Anyway, wonderful pictures!


----------



## Rach1 (May 18, 2010)

wow!
i wonder how i came to be there? as in i wonder if there are more and if they are breeding and spreading without conservationists realising..
well done... good shots!


----------



## PETERGIBBENS (Dec 10, 2007)

Rach1 said:


> wow!
> i wonder how i came to be there? as in i wonder if there are more and if they are breeding and spreading without conservationists realising..
> well done... good shots!


As for doing well I don't think this is the case but could well be wrong. The reason being is I called a local wildlife park that specialises in European species including beavers and they didn't believe that I saw one and had to email them photos before they believed it. They are the wildlife park that is working to reintroduce them back into Britain and as they wouldn't believe I saw one I can only presume to the best of their knowledge their is no project anywhere near and this one I saw was a complete random odd ball find which raises far more questions than it answers sadly.


----------



## Rach1 (May 18, 2010)

hmm... yes... private collection gone awol?
poor lil monkey!

must have been cool for you tho...


----------



## lil_noodle (Jul 4, 2007)

Amalthea said:


> Wow!!!! Fan-bloody-tastic!! Well done!


Loving you Sig, The Last Unicorn was my fave film as a kid:2thumb:

To op Lovely pictures, really nice looking animals:flrt:


----------



## Rojugi (Jan 25, 2011)

PETERGIBBENS said:


> I called a local wildlife park that specialises in European species including beavers and they didn't believe that I saw one and had to email them photos before they believed it.
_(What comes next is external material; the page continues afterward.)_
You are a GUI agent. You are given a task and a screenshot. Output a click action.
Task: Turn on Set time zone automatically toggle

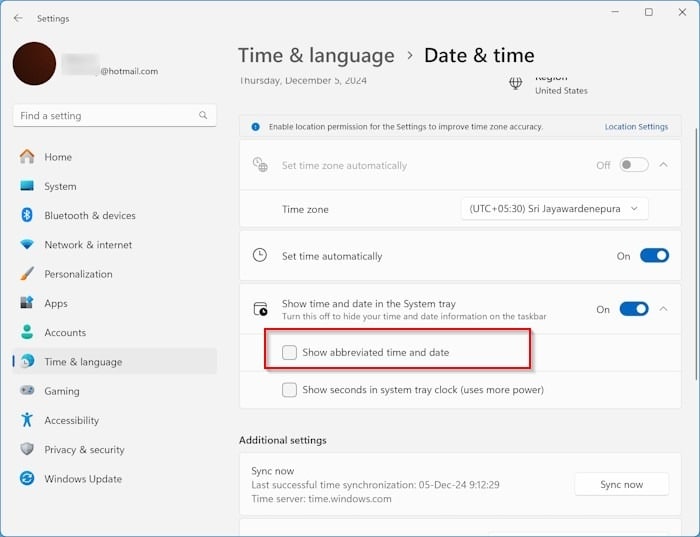[633, 165]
Kent Mammal Group - Recording
I'd send an email with pics to Jon at KMG as well (don't be surprised if it takes him a couple of weeks to reply)


----------



## Amalthea (Oct 2, 2007)

lil_noodle said:


> Loving you Sig, The Last Unicorn was my fave film as a kid:2thumb:


Thanx :2thumb: It still is my favorite movie *lol* I've got a tattoo of the unicorn, as well (and planning more) :whistling2:


----------



## blood and guts (May 30, 2007)

Could have escaped from one of the places in kent that has them, i remember looking at one place and seeing a few good ways for escape (infact all the animals at that place should be removed or escape for there own good)..


----------



## PETERGIBBENS (Dec 10, 2007)

blood and guts said:


> (infact all the animals at that place should be removed or escape for there own good)..
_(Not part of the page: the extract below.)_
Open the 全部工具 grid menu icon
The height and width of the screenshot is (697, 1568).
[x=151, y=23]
I presume you mean Ham Fen? Why's this?? I haven't visit there yet.


----------



## HABU (Mar 21, 2007)

i have beaver here... it's cool spotting them...










they sure tear up things though...: victory:


----------



## Testudo Man (Aug 3, 2005)

Nice beaver: victory:...

I mean...you know, nice Beaver you spotted there.


----------



## Skeet (Nov 25, 2010)

PETERGIBBENS said:


> A few nights a week I'm out in our beautiful Kent countryside wildlife watching and shooting (only rabbits... I keep a lot of large constrictors plus crocodiles!) so I'm used to seeing lots of wildlife from the common to the rare but this one took me completely by surprise!
> 
> image
> 
> ...


There was one that escaped down that way a few months back. It was on the news and had been felling trees in various places (male)...don't recall hearing about it being caught though.


----------



## PETERGIBBENS (Dec 10, 2007)

Skeet said:


> There was one that escaped down that way a few months back. It was on the news and had been felling trees in various places (male)...don't recall hearing about it being caught though.


Very interesting. Where did it escape from, Ham Fen?


----------



## blood and guts (May 30, 2007)

PETERGIBBENS said:


> I presume you mean Ham Fen? Why's this?? I haven't visit there yet.


Not herd of that place, you got a link at all? to be honest the place im thinking is the other side of kent and is called beaver water world...


----------



## Skeet (Nov 25, 2010)

PETERGIBBENS said:


> Very interesting. Where did it escape from, Ham Fen?


Hi.

I have Googled it a couple of times now, but haven't found anything. I feel sure I heard it on Heart/Invicta FM on the news and was down towards Canterbury area.


----------



## southpython (Feb 18, 2010)

I worked at Beaver water world for awhile, No beavers have escaped there. 

They had 2 very old beavers and one died, then they had 2 more in and they are doing fine. no escaped beavers there :2thumb:

They have some issues but cages that arnt secure aint one of them :2thumb:


----------



## Daisy_ (Feb 16, 2011)

PETERGIBBENS said:


> A few nights a week I'm out in our beautiful Kent countryside wildlife watching and shooting (only rabbits... I keep a lot of large constrictors plus crocodiles!) so I'm used to seeing lots of wildlife from the common to the rare but this one took me completely by surprise!
> 
> image
> 
> ...


this might sound like im retarded but how do they play an important role in our eco system? im generally interested :]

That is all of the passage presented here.